I crossed my arms, “Where would we fight?”
Yawm lowered his arms, “In an arena I'll create. We won’t have to worry about destroying everything around us either. You won’t have to hold back.”
I frowned, “See, that’s what has me on edge. Why would we want to fight like that while going all out?”
Yawm narrowed an eye and widened the other, as if he was raising an eyebrow,
“To challenge one another, and for the thrill of it.”
I shook my head, “If I’m fighting, it’s for two reasons, to accomplish a goal or to learn. Otherwise it’s pointless.”
Yawm’s chest deflated, “I suppose our time is better spent on other tasks.”
I waved my hands, “Well I’m not saying we can’t, it’s just we have to spar with some goal in mind. I’ll give you an example. Is there any technique or style of fighting you’ve been meaning to practice lately?”
Yawm shook his head, “I rely on the cipher for most of my strength.”
I turned a hand to Yawm, “Then how about learning some primitive human combat? I’m sure you’ll enjoy it.”
Yawm cupped his chin,
“That does sound interesting. It’s always enjoyable to see other styles of fighting as well. Your world is in an interesting transition as well. Your society was just modern enough to apply science to your unarmed combat, yet undeveloped enough that you haven’t forgotten it altogether.”
I raised my hands, “Exactly. After we go through a few rounds of that, we can focus on your techniques.”
Yawm nodded as he lowered his hands, “I have wanted to share a few of the techniques I’ve learned over the years...I’ll do it.”

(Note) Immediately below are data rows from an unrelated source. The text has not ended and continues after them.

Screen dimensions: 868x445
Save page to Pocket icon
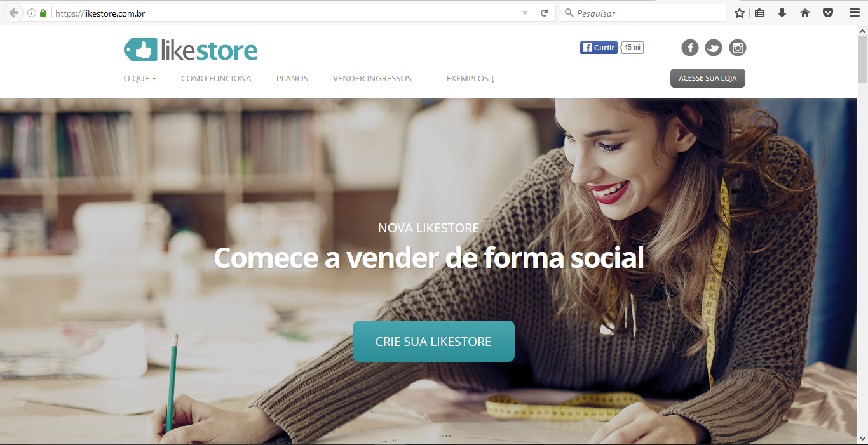coord(828,13)
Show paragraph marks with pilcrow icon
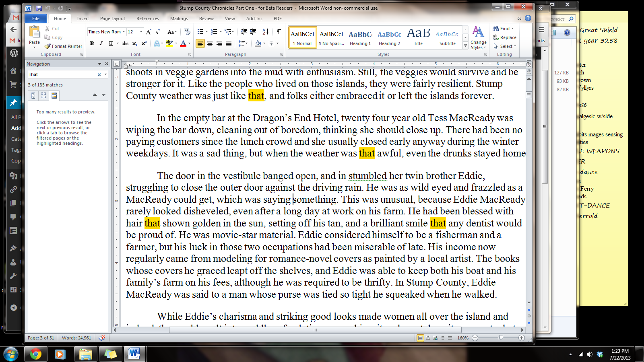Screen dimensions: 644x362 click(x=279, y=32)
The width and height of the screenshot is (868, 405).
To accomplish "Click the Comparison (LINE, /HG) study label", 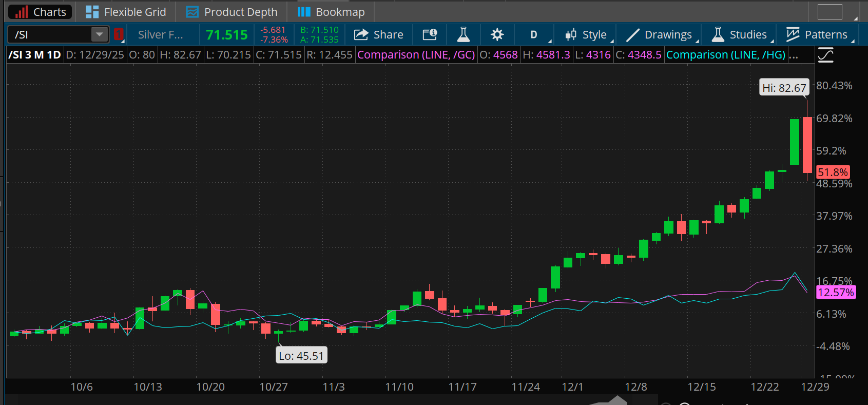I will [x=725, y=55].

He spread out his hands, the air around us turning a shade of green.
“It will be more about growth rather than simply destroying one another. I can understand why you prefer this method of battle.”
Yawm clamped his hand together, streams of emerald energy pouring into his palm,
“I’ve much more used to chaotic styles of combat. I learned to fight against beasts that roamed my home world. After that, I mastered my own style from fighting in large scale battles of war. This seems much more small scale, if I’m understanding your reasoning correctly.”
The glowing pool of light in his hands condensed, turning into a brighter and brighter shade of green. After a few more moments, it turned white. It cracked and popped, compacting until the air around it hummed with an anarchic might. Yawm kept adding to the ball, until a tiny shade of red grew around its edges,
“No doubt you’ve never seen the creation of a dungeon core? Allow me to show you then.”
The energy collapsed into itself, creating a spiral of blood. A ring of white circled around the blood, the energy ring buzzing like a hornet’s nest. An eye opened at the center of the blood, and several tendrils of blood reached out. They formed limbs of all shapes and sizes, an amorphous ball of flesh. It was disgusting.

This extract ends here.